As for your grammar concerns, you should probably make it clear which classes of words you consider too irrelevant to enter our considerations. Though I certainly hope you are clear on the difference between the words "of" and "in", and how they may alter a sentence. As in "I was sick of this one year ago", and "I was sick in this one year ago".

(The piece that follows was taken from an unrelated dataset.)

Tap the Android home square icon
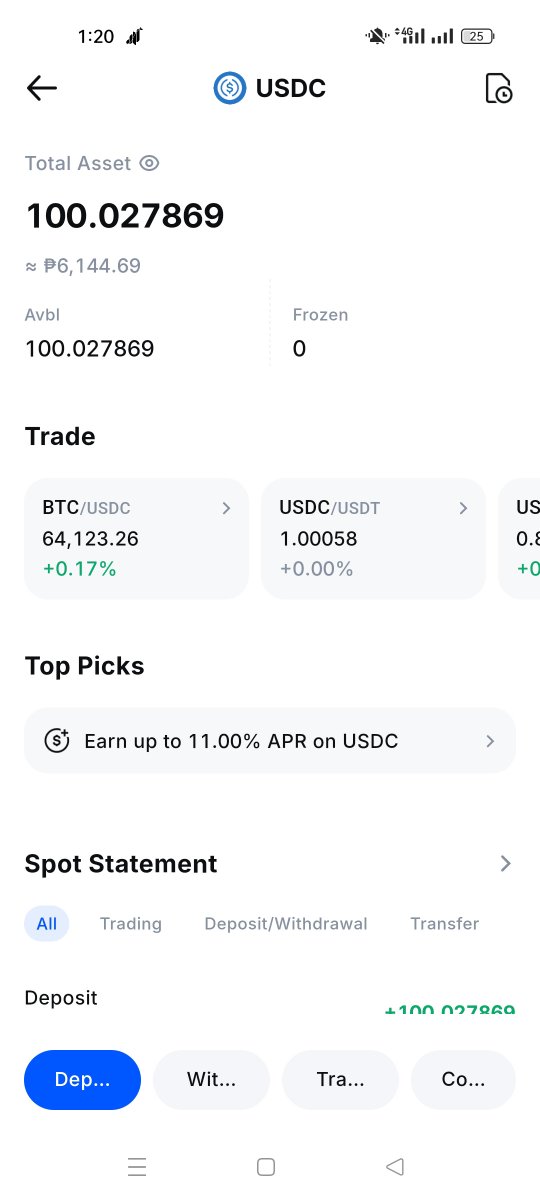The height and width of the screenshot is (1200, 540). [266, 1166]
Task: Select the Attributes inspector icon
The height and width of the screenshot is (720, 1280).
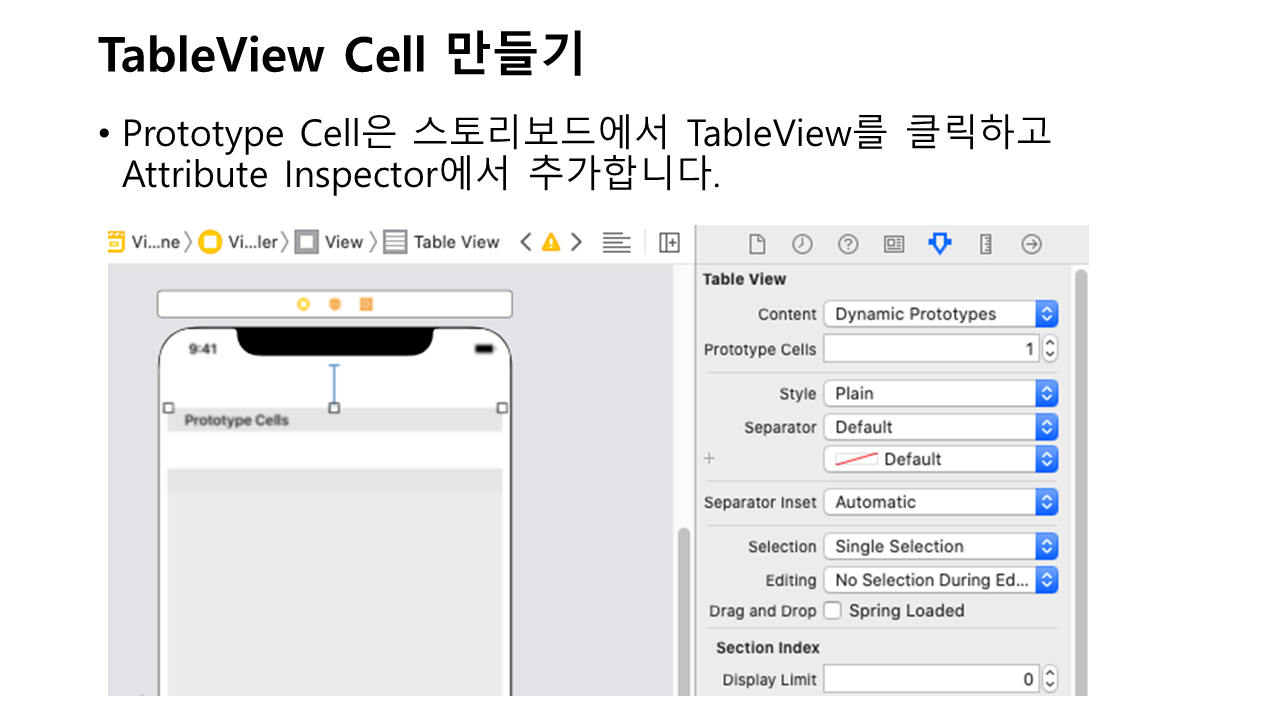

@FkpCascais. Oh please, Fkp. Its me. The "I'm insulted he hinted I'm a nationalist" thing is so old it "has a beard" as we say 'round these parts. I know you so long I can produce a half-dozen diffs at any time to show an editing pattern as the one I hinted at. And no, this isn't a "fake Serbia" like the NDH was a fake Croatia, it was a military occupation zone "in Serbia", the "Serbia" referred to there is just a geographic qualification indicating where this entity is located in. You need to clear from your head all that "Nedićeva Srbija" nonsense that they teach us in grade school. The Serbian article actually has a flag and coat of arms under an infobox title that says "Serbia", and you just called this a "country". I'll say it again: this is an occupation zone created by Hitler, where his army picked some willing stooges to run the police and collect taxes/steal food. Hitler hated Serbs with a passion and didn't give them anything even closely resembling a country. It takes a special kind of crazy to go around fighting for recognition screaming "hey, don't you go denigrating Serbia! we were just as much Nazi puppets as you were!". Yet that is exactly what I've been reading here for years on end. So forgive me if I'm a little sick of it.
@Peacemaker, I challenge your assertion that there is no WP:COMMONNAME for this territory, and claim 'Military Administration in Serbia' is a name used on a wide-enough basis to qualify as such. The name of the government of this territory is often used as a name for the territory as a whole (as is explicit in sources such as e.g. Sörensen 2011, p.83). Believe it or not, folks, historians did need some way to refer to this occupation entity. Unfortunately, with N-HH around, we can't seem to bring up the topic of actual names for the military territory, as he seems to be looking for the title of a general history article.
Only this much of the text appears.